Latitude/Longitude: 35.609949, -82.568612

Web site: click here

Pricing: Free

Description:

Highland Hospital, located in the Montford Historic District of Asheville, has a storied past. Asheville’s treatment center for psychiatric patients was formerly located in the downtown area of Asheville operating under the name of Dr. Carroll’s Sanitorium-the namesake of its primary physician Robert S. Carroll. In 1912, it was renamed Highland Hospital. At a time in this country when mental illness was treated in diabolical ways as if in punishment, Dr. Carroll’s treatment was completely different in its humanity even in the absence of the pharmacological advances psychiatrists can now rely on. Fresh air, good diet, meaningful activity, and directed patient care was atypical at the time – but here, it was the standard of care. In 1939, Dr. Carroll presented this building to Duke University’s Neuropsychiatric Department which it held until 1980 when sold to Genova Diagnostics. It is on the Asheville Trolley tour and is currently on the market again.
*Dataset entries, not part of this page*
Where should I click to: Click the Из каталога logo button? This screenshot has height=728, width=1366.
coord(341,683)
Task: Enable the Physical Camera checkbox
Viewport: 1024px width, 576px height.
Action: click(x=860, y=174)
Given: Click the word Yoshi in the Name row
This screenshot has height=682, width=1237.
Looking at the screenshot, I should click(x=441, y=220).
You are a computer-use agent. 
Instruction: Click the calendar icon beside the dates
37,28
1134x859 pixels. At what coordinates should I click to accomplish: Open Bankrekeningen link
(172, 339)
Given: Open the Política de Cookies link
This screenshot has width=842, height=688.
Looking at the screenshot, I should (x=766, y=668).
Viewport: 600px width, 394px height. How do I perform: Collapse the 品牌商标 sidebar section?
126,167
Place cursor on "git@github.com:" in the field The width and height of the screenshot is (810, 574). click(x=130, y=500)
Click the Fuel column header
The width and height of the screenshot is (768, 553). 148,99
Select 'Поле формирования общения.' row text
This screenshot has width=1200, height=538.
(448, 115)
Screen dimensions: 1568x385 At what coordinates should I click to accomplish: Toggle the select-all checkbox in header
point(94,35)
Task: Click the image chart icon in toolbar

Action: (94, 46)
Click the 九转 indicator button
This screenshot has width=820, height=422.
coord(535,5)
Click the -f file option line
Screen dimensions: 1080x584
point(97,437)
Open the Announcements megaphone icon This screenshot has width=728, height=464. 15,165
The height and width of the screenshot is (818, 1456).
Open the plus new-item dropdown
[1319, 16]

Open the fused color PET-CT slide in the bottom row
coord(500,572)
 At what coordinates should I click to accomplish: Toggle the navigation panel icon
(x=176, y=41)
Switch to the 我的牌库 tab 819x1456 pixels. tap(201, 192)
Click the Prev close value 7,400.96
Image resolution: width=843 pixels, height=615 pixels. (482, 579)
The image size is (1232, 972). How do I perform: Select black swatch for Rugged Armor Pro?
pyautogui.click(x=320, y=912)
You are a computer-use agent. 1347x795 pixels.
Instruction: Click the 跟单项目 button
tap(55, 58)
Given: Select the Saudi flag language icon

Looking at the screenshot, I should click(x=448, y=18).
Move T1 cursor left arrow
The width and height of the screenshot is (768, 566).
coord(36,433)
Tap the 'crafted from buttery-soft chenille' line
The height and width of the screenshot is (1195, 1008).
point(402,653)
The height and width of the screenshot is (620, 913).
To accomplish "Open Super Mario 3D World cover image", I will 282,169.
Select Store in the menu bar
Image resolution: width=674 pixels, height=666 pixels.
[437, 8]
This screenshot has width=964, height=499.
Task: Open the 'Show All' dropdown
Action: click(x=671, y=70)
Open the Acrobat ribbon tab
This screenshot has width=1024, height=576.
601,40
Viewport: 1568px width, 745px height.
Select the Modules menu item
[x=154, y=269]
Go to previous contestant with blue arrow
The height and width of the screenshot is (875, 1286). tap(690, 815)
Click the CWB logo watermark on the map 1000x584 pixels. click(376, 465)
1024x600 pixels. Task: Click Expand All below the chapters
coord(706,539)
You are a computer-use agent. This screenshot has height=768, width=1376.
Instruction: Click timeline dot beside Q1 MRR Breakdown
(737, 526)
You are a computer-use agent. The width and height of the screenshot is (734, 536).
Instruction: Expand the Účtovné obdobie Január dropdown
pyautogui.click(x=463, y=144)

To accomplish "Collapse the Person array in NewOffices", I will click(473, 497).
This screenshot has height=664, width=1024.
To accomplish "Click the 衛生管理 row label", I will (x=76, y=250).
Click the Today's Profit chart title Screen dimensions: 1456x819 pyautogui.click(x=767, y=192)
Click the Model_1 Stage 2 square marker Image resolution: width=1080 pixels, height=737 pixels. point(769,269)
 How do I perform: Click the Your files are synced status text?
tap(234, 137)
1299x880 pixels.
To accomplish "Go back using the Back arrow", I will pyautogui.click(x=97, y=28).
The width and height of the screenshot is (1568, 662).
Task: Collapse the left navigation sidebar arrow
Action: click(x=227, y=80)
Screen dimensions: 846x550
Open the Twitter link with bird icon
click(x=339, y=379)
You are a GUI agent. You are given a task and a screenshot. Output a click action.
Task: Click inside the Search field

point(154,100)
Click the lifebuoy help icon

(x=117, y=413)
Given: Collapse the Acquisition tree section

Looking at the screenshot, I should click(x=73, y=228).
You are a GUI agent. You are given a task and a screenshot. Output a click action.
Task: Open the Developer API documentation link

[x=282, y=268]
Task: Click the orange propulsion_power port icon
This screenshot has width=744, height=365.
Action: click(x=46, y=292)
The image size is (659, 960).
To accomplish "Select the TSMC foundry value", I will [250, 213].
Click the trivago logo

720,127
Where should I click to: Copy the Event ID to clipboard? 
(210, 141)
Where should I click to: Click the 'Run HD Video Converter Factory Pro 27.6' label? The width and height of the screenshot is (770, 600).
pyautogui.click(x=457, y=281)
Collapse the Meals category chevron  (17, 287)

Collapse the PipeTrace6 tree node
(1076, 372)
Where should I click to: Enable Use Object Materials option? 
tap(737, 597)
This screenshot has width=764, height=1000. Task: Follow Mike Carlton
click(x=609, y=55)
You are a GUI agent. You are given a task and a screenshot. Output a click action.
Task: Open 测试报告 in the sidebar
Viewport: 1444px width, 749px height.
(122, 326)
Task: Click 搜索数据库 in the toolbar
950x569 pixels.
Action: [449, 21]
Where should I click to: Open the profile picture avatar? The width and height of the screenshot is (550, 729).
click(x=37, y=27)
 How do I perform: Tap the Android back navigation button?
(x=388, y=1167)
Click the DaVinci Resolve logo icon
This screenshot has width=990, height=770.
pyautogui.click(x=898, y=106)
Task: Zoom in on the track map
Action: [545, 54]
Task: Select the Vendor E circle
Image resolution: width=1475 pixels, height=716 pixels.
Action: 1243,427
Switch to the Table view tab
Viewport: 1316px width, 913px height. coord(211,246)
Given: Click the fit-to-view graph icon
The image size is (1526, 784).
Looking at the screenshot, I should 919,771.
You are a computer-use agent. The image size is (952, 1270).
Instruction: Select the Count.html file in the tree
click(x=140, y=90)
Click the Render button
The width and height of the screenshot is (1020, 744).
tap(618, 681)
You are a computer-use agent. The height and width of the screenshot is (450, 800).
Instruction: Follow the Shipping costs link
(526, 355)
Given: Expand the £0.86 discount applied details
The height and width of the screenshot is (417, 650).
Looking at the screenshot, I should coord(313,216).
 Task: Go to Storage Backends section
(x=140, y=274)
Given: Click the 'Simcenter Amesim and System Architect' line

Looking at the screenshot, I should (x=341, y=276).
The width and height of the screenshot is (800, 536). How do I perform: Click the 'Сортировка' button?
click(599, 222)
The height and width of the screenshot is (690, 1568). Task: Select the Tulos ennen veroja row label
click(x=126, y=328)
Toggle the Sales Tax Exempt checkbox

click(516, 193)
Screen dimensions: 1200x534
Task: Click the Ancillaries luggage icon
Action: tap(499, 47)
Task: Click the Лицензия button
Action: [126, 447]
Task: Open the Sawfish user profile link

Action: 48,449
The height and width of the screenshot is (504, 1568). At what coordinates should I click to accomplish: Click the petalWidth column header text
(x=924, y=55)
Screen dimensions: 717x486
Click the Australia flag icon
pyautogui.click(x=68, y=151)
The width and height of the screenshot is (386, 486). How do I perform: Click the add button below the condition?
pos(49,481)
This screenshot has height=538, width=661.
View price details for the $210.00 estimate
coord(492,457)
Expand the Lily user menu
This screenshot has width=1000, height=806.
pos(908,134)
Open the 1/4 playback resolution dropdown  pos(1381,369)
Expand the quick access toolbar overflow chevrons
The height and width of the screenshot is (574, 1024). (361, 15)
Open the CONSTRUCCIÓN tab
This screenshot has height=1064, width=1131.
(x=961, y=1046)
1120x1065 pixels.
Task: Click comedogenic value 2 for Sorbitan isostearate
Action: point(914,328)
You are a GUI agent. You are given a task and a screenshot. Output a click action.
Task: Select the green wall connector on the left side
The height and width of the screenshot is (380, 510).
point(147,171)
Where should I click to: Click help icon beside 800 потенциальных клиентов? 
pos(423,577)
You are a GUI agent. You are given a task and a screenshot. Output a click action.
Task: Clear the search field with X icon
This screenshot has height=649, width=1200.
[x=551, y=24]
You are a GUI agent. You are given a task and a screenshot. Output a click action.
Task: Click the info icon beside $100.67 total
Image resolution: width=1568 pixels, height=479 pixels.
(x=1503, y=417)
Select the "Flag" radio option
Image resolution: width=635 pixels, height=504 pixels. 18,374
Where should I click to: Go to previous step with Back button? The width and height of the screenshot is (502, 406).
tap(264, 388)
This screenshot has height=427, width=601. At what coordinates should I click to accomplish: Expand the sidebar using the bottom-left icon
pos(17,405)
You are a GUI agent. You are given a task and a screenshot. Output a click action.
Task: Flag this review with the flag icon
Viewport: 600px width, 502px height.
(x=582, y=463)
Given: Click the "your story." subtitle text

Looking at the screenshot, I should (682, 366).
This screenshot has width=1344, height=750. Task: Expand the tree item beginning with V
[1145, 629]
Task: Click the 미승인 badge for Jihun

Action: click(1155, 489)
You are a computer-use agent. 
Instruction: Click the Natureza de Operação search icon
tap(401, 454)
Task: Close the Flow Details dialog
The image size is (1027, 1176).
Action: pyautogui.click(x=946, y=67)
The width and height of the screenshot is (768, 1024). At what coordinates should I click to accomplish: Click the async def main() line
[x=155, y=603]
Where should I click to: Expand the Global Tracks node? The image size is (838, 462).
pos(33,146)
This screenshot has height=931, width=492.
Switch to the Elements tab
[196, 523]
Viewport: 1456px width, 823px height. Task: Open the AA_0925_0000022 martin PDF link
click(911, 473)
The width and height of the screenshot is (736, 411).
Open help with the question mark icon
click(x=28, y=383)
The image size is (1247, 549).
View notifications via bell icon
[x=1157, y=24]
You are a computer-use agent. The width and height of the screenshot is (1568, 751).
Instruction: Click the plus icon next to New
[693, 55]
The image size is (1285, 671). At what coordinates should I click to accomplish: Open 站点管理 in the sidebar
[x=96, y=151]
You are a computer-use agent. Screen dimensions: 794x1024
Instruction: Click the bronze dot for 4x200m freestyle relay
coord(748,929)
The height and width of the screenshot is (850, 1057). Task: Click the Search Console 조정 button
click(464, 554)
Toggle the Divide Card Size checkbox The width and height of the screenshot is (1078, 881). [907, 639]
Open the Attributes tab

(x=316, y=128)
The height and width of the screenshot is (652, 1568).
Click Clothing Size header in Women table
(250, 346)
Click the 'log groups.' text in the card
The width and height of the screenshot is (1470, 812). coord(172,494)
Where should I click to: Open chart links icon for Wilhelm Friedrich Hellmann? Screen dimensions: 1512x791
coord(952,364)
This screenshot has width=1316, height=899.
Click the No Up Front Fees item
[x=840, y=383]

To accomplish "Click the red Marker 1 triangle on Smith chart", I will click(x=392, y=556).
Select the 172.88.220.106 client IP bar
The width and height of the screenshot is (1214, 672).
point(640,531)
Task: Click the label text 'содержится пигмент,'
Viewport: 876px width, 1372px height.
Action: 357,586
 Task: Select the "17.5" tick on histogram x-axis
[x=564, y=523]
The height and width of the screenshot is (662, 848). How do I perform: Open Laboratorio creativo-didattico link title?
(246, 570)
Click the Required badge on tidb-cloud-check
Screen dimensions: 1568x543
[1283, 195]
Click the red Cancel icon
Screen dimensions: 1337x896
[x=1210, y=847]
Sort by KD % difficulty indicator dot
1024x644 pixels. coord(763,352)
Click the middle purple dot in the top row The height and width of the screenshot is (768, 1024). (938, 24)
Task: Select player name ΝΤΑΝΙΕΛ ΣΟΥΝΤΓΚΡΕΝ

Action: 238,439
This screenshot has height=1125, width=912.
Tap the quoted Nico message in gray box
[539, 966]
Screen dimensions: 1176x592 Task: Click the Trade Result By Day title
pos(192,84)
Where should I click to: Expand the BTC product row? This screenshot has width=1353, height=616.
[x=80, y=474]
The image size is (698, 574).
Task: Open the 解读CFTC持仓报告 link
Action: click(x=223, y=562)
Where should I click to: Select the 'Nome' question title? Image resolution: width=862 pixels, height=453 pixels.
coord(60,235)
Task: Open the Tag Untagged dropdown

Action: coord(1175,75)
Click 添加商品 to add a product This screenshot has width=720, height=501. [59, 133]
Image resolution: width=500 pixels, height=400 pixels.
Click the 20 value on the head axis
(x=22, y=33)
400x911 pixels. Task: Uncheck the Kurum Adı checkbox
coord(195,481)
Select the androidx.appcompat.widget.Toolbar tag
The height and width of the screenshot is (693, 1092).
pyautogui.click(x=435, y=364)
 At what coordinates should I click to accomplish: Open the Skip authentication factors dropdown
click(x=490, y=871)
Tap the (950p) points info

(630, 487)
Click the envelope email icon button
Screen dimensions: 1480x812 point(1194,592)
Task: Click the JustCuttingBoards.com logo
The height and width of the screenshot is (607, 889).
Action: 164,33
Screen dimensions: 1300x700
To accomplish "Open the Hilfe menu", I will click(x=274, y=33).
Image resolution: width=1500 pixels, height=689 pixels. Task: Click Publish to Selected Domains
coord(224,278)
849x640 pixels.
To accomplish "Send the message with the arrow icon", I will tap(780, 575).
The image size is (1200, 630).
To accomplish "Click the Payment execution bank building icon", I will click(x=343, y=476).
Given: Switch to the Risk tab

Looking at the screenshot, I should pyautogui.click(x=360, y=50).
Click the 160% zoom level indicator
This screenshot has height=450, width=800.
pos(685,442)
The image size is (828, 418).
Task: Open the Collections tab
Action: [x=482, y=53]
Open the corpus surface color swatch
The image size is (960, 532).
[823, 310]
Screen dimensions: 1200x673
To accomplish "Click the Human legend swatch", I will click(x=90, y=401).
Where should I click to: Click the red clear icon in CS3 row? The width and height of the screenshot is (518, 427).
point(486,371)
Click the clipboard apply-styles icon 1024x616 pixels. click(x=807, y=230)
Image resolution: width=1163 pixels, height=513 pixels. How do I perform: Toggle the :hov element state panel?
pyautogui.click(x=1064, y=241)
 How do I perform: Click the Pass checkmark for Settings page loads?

Actually, amid the hospital grounds, taking up a good bit of Zillicoa Street, an entire hospital campus sprung up. The nearby administrative building, a.k.a. the Rumbough House and also the structure now known as Homewood (0an events facility) stood as Dr. Carroll’s home residence.  The mental hospital sadly became the headline grabber.

Zelda Sayre Fitzgerald, seemingly the hospitals patient of most notoriety, had her first foray into mental illness in 1930.  She was briefly hospitalized in Paris while her husband and noted author, F. Scott Fitzgerald, was battling demons of his own at the bottom of endless bottles of alcohol.

At age 27 Zelda vigorously pursued her earlier love of the ballet seeking to become a ballerina with such compulsion that she danced and studied this craft under the tutelege of Madame Lubov Egorova-often dancing more than eight hours a day. Some blame this, the first of a series of hospitalizations, on exhaustion created by training.  Other hospitalizations have been attributed to her husbands maddening and much discussed descent into alcoholism.

Born in Alabama in 1900, Zelda spent years hospitalized in Switzerland, Paris, and the U.S. finally entering Highland Hospital in April of 1936. She was in and out of this facility repeatedly throughout her time in Asheville. Sadly, this very talented, published author, also a dedicated and talented dancer, remained there for the rest of her life.  She died in the same fire that claimed the lives of 9 women Highland Hospital on March 10, 1948.

Unbelievably enough, the Fire Chief responding to the fire engulfing Highland Hospital was none other than Chief Fitzgerald. There are reports by some that this area is haunted. Screaming, wailing and visages of women are reported by some to be seen. It is listed as an Asheville’s Paranormal Site due to these reports.

From the Author: The building Highland Hospital used to occupy is currently for sale.